**WORK TO BE COMPLETED:** Starting at the first line of the data below, repeat each line word for word up to and including the line with "Click the Produk dropdown arrow".

Segment Open

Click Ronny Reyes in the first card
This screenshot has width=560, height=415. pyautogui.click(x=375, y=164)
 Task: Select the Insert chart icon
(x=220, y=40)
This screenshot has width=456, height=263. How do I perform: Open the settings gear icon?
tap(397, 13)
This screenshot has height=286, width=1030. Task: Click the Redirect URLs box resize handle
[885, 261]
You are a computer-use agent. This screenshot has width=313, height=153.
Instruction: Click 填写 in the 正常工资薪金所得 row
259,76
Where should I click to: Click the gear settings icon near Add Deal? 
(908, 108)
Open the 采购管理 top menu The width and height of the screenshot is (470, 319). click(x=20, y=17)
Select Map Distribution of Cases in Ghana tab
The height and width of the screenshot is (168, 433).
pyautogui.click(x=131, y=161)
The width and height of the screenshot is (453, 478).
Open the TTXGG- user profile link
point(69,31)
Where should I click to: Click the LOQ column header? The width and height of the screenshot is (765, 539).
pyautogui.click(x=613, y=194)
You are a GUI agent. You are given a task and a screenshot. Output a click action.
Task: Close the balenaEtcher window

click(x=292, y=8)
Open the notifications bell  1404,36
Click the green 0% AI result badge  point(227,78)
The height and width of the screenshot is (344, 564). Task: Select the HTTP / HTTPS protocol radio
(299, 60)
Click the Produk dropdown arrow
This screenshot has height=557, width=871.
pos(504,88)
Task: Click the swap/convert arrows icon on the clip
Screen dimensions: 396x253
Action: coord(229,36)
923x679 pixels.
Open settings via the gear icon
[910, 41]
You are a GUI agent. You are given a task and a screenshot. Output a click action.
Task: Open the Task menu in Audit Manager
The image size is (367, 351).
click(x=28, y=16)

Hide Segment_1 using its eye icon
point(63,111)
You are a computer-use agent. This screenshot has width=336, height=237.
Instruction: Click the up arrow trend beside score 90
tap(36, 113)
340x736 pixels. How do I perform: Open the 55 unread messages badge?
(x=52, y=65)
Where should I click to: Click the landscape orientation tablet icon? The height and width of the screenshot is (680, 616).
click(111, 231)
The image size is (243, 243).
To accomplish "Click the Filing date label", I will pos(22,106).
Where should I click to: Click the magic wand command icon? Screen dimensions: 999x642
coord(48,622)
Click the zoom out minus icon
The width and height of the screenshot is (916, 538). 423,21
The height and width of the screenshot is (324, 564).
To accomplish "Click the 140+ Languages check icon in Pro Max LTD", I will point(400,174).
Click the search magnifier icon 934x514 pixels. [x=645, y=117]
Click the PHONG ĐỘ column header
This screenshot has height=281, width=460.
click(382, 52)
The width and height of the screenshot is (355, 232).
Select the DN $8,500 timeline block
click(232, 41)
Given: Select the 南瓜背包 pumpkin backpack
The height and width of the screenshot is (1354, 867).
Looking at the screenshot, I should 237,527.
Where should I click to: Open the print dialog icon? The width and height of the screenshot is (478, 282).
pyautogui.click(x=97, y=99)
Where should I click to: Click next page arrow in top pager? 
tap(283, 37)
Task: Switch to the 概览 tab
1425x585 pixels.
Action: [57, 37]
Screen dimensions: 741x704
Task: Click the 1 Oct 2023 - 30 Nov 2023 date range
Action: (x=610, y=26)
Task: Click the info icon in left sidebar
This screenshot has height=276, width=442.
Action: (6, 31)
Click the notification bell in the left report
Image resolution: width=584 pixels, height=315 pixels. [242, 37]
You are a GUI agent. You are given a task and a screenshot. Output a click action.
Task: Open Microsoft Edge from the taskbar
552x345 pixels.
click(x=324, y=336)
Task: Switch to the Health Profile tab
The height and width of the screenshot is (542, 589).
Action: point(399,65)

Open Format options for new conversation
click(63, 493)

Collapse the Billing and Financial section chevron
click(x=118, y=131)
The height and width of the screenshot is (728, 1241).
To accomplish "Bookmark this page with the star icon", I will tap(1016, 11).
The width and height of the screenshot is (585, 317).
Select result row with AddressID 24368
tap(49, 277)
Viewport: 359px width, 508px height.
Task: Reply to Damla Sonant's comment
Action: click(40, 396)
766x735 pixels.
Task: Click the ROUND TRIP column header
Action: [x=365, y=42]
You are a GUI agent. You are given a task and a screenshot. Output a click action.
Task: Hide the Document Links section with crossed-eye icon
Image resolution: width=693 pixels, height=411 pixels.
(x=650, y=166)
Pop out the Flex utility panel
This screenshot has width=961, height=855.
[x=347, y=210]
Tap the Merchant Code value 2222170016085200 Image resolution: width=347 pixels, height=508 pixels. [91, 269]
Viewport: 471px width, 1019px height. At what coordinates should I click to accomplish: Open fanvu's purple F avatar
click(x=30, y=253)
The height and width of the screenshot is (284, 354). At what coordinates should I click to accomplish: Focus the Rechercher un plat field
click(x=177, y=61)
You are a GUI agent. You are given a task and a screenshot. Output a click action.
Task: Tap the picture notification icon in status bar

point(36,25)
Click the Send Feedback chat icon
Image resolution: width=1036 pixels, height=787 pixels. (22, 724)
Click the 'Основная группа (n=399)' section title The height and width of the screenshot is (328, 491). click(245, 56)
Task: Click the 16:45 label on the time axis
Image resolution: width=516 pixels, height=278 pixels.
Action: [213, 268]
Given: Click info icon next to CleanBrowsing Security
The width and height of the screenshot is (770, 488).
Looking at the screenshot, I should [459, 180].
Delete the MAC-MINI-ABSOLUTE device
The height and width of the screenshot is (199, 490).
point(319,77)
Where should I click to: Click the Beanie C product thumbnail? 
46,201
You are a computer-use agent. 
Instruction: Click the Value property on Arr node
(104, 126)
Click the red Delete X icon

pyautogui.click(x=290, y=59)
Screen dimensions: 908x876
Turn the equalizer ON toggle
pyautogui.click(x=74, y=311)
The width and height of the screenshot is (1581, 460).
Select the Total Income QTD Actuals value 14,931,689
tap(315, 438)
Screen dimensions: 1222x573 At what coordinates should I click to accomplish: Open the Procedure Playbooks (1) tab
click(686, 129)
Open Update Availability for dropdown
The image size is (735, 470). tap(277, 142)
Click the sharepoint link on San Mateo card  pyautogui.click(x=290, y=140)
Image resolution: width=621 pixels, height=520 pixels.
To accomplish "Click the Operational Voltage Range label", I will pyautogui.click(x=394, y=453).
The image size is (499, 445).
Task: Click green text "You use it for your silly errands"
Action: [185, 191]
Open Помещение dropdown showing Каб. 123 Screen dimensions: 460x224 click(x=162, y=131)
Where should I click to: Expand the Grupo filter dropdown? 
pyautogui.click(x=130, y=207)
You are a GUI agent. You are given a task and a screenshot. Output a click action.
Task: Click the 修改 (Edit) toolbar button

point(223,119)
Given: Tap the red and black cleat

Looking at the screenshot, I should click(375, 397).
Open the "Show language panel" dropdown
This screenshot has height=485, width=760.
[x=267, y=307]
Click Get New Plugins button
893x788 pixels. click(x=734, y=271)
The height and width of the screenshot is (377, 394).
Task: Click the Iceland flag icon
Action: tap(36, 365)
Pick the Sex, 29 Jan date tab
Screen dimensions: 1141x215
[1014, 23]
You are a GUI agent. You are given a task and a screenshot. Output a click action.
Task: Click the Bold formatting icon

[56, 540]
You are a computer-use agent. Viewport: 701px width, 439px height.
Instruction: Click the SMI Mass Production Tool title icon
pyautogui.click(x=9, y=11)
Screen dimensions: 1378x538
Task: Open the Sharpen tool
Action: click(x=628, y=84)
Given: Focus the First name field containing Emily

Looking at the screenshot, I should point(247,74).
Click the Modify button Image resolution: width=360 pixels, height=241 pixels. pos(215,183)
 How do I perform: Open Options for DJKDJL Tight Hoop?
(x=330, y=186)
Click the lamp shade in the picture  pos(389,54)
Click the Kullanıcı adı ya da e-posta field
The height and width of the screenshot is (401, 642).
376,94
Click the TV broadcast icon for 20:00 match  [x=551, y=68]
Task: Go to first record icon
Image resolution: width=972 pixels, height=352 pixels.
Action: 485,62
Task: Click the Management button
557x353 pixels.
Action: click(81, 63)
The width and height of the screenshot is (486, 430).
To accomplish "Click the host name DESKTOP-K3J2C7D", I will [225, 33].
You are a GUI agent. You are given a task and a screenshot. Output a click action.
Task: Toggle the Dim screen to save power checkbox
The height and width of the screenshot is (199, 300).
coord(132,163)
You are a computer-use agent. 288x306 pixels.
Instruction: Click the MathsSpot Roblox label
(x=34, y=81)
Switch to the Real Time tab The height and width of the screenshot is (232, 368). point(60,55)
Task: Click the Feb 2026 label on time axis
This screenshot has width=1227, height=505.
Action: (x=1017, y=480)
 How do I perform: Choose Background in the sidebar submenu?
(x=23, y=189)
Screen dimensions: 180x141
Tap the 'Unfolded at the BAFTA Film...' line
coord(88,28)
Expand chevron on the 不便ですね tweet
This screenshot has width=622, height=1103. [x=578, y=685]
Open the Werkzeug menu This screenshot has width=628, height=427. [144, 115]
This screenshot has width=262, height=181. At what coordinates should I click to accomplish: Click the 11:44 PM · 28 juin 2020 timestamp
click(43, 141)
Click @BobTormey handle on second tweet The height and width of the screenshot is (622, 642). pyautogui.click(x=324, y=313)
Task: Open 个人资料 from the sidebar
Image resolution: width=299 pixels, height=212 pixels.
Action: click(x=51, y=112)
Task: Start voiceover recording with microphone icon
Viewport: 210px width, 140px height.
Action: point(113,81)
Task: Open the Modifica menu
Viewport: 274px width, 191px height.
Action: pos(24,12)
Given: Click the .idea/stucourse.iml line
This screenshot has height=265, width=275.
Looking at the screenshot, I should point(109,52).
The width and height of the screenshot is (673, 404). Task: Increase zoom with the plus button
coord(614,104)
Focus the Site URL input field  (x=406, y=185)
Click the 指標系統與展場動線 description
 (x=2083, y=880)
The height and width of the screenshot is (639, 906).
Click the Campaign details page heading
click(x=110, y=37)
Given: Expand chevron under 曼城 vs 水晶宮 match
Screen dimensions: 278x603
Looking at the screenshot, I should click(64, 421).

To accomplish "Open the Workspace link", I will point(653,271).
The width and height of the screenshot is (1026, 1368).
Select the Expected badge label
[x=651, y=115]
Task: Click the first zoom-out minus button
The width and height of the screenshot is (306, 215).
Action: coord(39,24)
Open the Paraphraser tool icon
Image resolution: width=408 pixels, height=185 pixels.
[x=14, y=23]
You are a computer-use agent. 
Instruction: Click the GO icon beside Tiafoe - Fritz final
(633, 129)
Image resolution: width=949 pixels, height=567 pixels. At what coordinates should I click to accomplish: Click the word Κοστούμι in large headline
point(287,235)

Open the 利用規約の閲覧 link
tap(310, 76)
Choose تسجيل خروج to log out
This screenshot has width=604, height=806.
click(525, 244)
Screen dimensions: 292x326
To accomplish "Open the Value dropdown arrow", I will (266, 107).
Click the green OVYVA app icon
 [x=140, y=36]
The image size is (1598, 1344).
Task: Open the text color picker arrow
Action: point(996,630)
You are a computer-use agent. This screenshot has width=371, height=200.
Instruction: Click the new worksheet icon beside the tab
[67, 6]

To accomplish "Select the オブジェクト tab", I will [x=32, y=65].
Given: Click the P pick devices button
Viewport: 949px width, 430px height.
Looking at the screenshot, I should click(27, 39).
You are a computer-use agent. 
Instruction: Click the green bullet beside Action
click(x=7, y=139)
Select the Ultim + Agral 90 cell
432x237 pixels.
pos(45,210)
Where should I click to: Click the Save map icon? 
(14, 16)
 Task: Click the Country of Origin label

Segment Closed

**TASK ANSWER:**
Click Ronny Reyes in the first card
This screenshot has width=560, height=415. pyautogui.click(x=375, y=164)
 Task: Select the Insert chart icon
(x=220, y=40)
This screenshot has width=456, height=263. How do I perform: Open the settings gear icon?
tap(397, 13)
This screenshot has height=286, width=1030. Task: Click the Redirect URLs box resize handle
[885, 261]
You are a computer-use agent. This screenshot has width=313, height=153.
Instruction: Click 填写 in the 正常工资薪金所得 row
259,76
Where should I click to: Click the gear settings icon near Add Deal? 
(908, 108)
Open the 采购管理 top menu The width and height of the screenshot is (470, 319). click(x=20, y=17)
Select Map Distribution of Cases in Ghana tab
The height and width of the screenshot is (168, 433).
pyautogui.click(x=131, y=161)
The width and height of the screenshot is (453, 478).
Open the TTXGG- user profile link
point(69,31)
Where should I click to: Click the LOQ column header? The width and height of the screenshot is (765, 539).
pyautogui.click(x=613, y=194)
You are a GUI agent. You are given a task and a screenshot. Output a click action.
Task: Close the balenaEtcher window

click(x=292, y=8)
Open the notifications bell  1404,36
Click the green 0% AI result badge  point(227,78)
The height and width of the screenshot is (344, 564). Task: Select the HTTP / HTTPS protocol radio
(299, 60)
Click the Produk dropdown arrow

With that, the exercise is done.